Complex Concepts Simplified
- Bruton problem: In a joint trial, you cannot admit a non‑testifying defendant’s confession that names the co‑defendant, because the co‑defendant cannot cross‑examine. Redaction plus a limiting instruction can solve this in many cases.
- Language‑conduit doctrine: If a translator is merely conveying what a speaker said, courts may treat the translated statement as the speaker’s own words rather than the translator’s. The concurrence warns this should be used cautiously, especially for written materials, and recommends a qualified translator’s testimony or stipulation.

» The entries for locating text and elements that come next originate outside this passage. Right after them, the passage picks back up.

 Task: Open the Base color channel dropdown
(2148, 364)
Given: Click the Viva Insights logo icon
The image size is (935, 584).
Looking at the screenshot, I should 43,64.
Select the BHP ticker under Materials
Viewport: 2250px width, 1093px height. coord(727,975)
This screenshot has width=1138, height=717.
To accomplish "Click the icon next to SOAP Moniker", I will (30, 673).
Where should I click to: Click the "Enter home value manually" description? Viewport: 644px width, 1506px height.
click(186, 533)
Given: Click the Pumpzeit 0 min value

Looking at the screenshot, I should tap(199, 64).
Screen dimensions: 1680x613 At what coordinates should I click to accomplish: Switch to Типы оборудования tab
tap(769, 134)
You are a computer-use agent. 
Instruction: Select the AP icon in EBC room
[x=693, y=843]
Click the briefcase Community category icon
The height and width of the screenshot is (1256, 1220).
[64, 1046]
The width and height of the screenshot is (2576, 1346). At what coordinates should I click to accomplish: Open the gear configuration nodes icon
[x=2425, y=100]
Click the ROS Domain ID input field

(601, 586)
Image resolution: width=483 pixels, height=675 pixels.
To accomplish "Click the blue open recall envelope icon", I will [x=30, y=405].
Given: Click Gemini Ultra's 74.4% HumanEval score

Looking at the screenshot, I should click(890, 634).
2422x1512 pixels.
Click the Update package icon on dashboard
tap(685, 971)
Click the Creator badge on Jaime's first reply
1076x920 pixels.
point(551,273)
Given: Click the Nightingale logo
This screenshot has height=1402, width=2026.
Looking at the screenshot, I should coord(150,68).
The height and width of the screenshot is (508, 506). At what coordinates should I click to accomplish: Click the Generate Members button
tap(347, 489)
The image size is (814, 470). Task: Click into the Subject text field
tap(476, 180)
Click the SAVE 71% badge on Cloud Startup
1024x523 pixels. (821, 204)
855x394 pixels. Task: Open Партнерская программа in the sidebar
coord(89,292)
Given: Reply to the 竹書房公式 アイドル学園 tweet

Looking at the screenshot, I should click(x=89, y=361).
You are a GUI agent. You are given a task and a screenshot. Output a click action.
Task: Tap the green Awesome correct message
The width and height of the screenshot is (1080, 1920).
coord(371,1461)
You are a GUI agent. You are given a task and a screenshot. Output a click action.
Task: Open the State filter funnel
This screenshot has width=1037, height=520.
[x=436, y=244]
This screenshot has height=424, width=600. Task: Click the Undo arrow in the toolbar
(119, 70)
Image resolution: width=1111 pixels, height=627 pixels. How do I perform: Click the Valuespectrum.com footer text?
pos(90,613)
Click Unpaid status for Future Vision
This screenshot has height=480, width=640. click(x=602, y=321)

- KRE 412 (rape‑shield): The rule generally bars evidence of a victim’s other sexual behavior. A narrow exception allows specific prior sexual behavior with the accused to prove consent, but only if it passes ordinary admissibility (especially KRE 403). Courts apply a strong presumption against admission.
- KRE 106 (completeness): If one side introduces part of a statement or writing, the other side can require introducing other portions necessary to avoid a misleading impression.
- Miranda waiver (knowing and intelligent): The question is whether the suspect understood the rights and the consequences of waiving them, considering language, age, experience, and the way the warnings were conveyed.
- Directed verdict in criminal cases: The judge asks whether a reasonable juror could find guilt beyond a reasonable doubt, assuming the Commonwealth’s evidence is true and drawing reasonable inferences in its favor.
- Kidnapping incidental restraint: If the restraint of the victim is no more than what is ordinarily necessary to commit another crime (like robbery or rape), a separate kidnapping conviction may be barred. But additional or prolonged restraint beyond what is necessary permits a kidnapping conviction.
Conclusion
Even as a non‑published decision, this opinion provides important guidance on several recurring trial and appellate issues. Most notably, it squarely holds that all co‑defendants in a joint trial are “parties” entitled to attend and be heard at KRE 412 hearings. It also supplies a clear, stepwise method for appellate courts to address partially inaudible records and reaffirms that, upon request, limiting instructions are required for Bruton‑compliant codefendant statements—even when redactions eliminate co‑defendant references—while recognizing harmlessness where admissions overlap and the evidence is overwhelming.
On translated evidence, the majority adheres to Kentucky’s language‑conduit approach, while a thoughtful concurrence urges a narrower, translation‑as‑transcript model for written communications and recommends presenting a qualified translation witness at trial. Practitioners should heed that caution, especially as courts nationwide continue to develop doctrine at the intersection of translation, hearsay, and confrontation.
Finally, the opinion underscores long‑standing principles: KRE 412’s strong preference against admitting a victim’s other sexual behavior; the propriety of “consistent with/not probable” medical causation testimony; the sufficiency of circumstantial evidence; and the limits of the “incidental restraint” defense to kidnapping when the restraint meaningfully exceeds what is ordinarily necessary to commit the predicate offense. Taken together, these rulings offer a practical roadmap for handling multilingual defendants and digital communications, preserving and supplementing the record, managing joint trials, and litigating complex evidentiary questions in serious felony prosecutions.